What version of SEP 12.1 are you testing??

Is the Tamper Protection disabled for the SEP clients?

1. Enable the Feature in question.
2. For Tamper Protection: Login to the SEPM > Clients > Select the client group for the clients affected >  Policies tab > Settings > General Settings > Tamper Protection tab > Select "Protect Symantec security software from being tampered with or shut down"
3. As the SEP clients check in (Per Heartbeat) they will get this changed setting and enable Tamper Protection. Check the SEPM Endpoint Status after 1 heartbeat.
4. Follow the steps provided in the Articles below:

• How do you lock down SEP client interface so that end users cannot disable components or modify settings. http://www.symantec.com/docs/TECH136678
• How to block a user's ability to disable Symantec Endpoint Protection on Clients http://www.symantec.com/docs/TECH102822
• How to restrict users from making configuration changes to the Symantec Endpoint Protection client. http://www.symantec.com/docs/TECH102370

Hope that helps!!

Do you have all components enabled in the policies?

Were the machines rebooted after the upgrade from 11.x to 12.1 - during this installation upgrade is normally required and until this is done - some of the components will be disabled.

Download Insight is enabled in the policy.

I'm testing with 12.1.2015.2015. SEPM has been also updated from 11 to this 12.1 version and packages were exported for a deployment (Full protection for clients).

Tamper protection is enabled in the policy.

I have everything enabled in the policy except for Lotus Notes Auto-Protect as we don't use Lotus.

Machines were rebooted after the upgrade and many times, since upgrade was done few weeks ago and machines are turned off daily.

Any ideas?
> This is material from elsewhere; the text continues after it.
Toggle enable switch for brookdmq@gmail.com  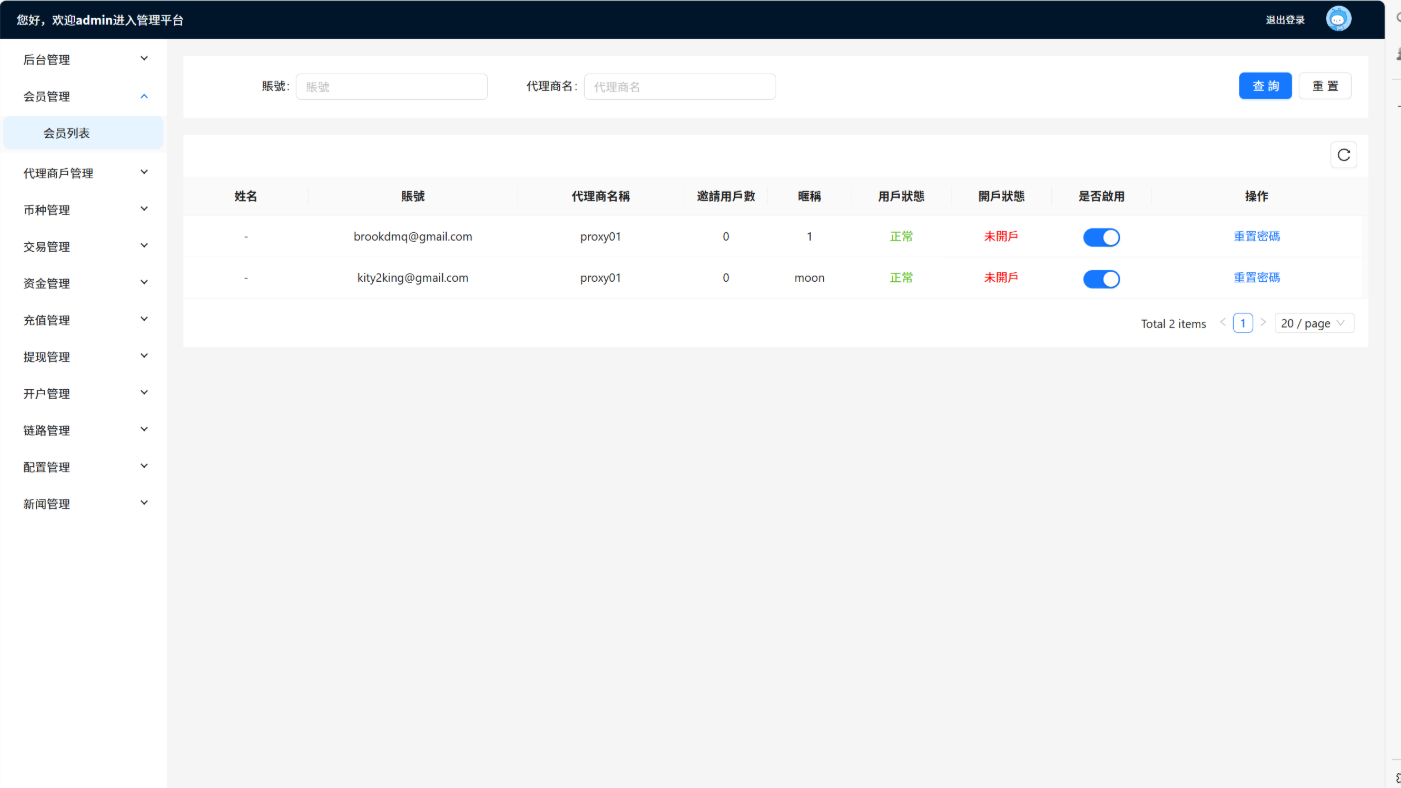tap(1101, 237)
I have noticed, that if i check the console late in the day and not in the morning, then there is less such messages. It seems that it updates over the time, but at first i get messages about components disabled or out-of-date.
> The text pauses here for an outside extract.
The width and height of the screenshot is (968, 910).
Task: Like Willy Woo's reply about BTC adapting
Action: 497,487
I have tried to disable Download Insight policy for the testing group. Doesn't change anything. Still getting notifications about out-of-date Download protection content (though it should only notify about 10 days old content).

Same here as well - running SEP 12 RU2.Showing disabled - but after a heartbeat or reboot of the machine/server it comes right..is it a bug?

Don't know yet. I have opened a case and now investigating this with a support technician.